Politische Gedenkwanderung zu der Gedenkstätte Breitenau: Wie aus einem Kloster ein KZ wurde
Am 26. Juni 2015 trafen sich NaturFreunde aus Marburg (sowie eine Gruppe ausländischer Jugendlicher aus einem workcamp, das in dem NaturFreundeHaus Marburg
stattfand) mit NaturFreunden des Bezirkverbands Kassel im Bahnhof KS-Wilhelmshöhe, um mit dem Zug nach Guxhagen zu fahren. Dort befindet sich das erste Konzentrationslager der Nazis auf
hessischem Boden, das im 12. Jahrhundert als Benediktinerkloster Breitenau mit einer wuchtigen Kirche und Wirtschaftsgebäuden gebaut wurde.
1527 wurde das Kloster im Zuge der Reformation aufgehoben, und kam in Staatsbesitz. 1874 wurde es preussisches Arbeitshaus, als Korrektions-und Landesarmenanstalt,
in dem Landstreicher, Bettler und Prostituierte Zwangsarbeit leisten mussten, 1911 kamen Strafgefangene aus Kassel hinzu. 1933 wurde dieses Gefängnis in ein "Konzentrationslage für
politische Schutzhäftlinge" umgewandelt, in dem bis zum März 1934 470 politsche Gefangene, Gewerkschafter, Sozialdemokraten und Kommunisten inhaftiert waren.

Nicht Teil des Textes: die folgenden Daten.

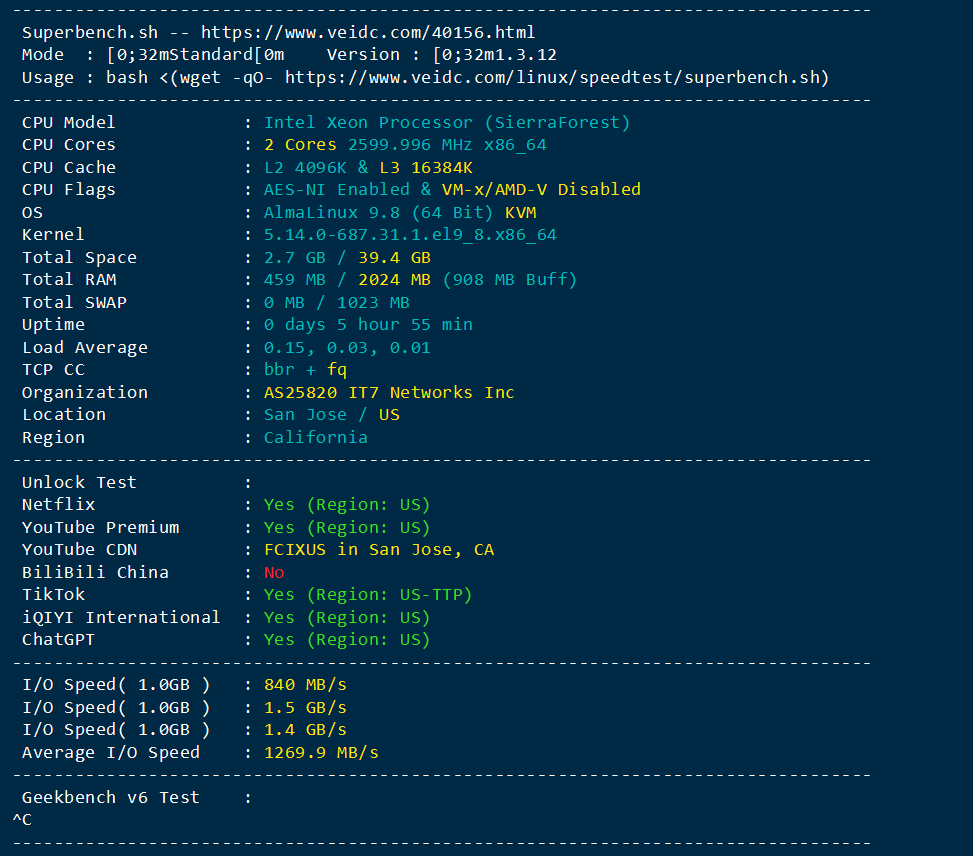Click the veidc.com/40156.html URL in header
This screenshot has height=856, width=973.
coord(367,32)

Einige ihrer Lebensläufe sind in dem künstlerisch sehr ansprechend gestalteten Gedenkmuseum wiedergegeben. Ab 1938 kamen viele bei den Novemberpogromen verhaftete
Juden vor ihrem Abtransport in die Vernichtungslager hinzu, wie z.B. Lilly Jahn, die Mutter des späteren sozialdemokratischen Justizministers Gerhard Jahn, (deren Briefe an ihre Kinder aus dieser
Zeit in dem Buch "Mein verwundetes Herz" von ihrem Enkel Martin Doerry herausgegeben wurden). Ab 1940 wurden noch viele Zwangsarbeiter aus ganz Europa inhaftiert, nachdem sie für ihr Verhalten
auf ihren Arbeitsstellen gemaßregelt wurden, auch für diese häufig eine Durchgangsstation zu dem KZ Buchenwald. Insgesamt waren bis zur Befreiung 1945 in Breitenau ca. 8.500 Personen
inhaftiert.
Diese Geschichte brachte uns der Gründer dieses Museums, Prof. Krause-Vilmar (emeritiert, Gesamthochschule Kassel) näher, der diese Geschichte durch Interviews
seiner Studenten mit ehemaligen Häftlingen und Durchsicht der Akten dokumentierte. Er führte uns durch die ehemaligen Zellen, die zum Teil im Dachstuhl untergebracht sind, über der alten
Klosterkirche, seit dem 19. Jahrh. evangelische Gemeindekirche von Guxhagen! Er zeigte uns außerdem einen Film, der auch während der letzten Dokumenta dem internationalen Publikum als Beispiel
für das Vertuschen von Naziverbrechen vorgeführt wurde: Kurz vor der Befreiung im März 1945 wurden 28 Gefangene aus Breitenau auf dem nahegelegenen Fuldaberg umgebracht. Sie wurden auf dem
Ortsfriedhof später begraben, mit einem von dem Bildhauer Hugues gestalteten Gedenkstein an das Verbrechen.
Einigen Bürgern aus Guxhagen war das nicht recht, sie sorgten dafür, dass die Opfer exhumiert und auf eine Kriegsgräberstätte in einem anderen Ort erneut begraben
wurden. Dank der Zeugenbefragungen der Studenten von Prof. Vilmar konnte dies aufgedeckt werden, so dass die Gemeinde Guxhagen das entfernte Mahnmal von Hugues wieder aufstellte, und einen
Gedenkstein am Ort des Verbrechens errichtete. Der Verantwortliche für dieses Verbrechen, der Leiter der Gestapo Kassel, Marmon, wurde 1950 wegen "Befehlsnotstand" freigesprochen.
Anschließend wanderten wir gemeinsam auf dem von den Naturfreunden eingerichteten Kulturweg Hessen an der Fulda entlang nach Guntershausen, und fuhren mit dem Zug
nach Norden und Süden in unsere Heimatstädte zurück.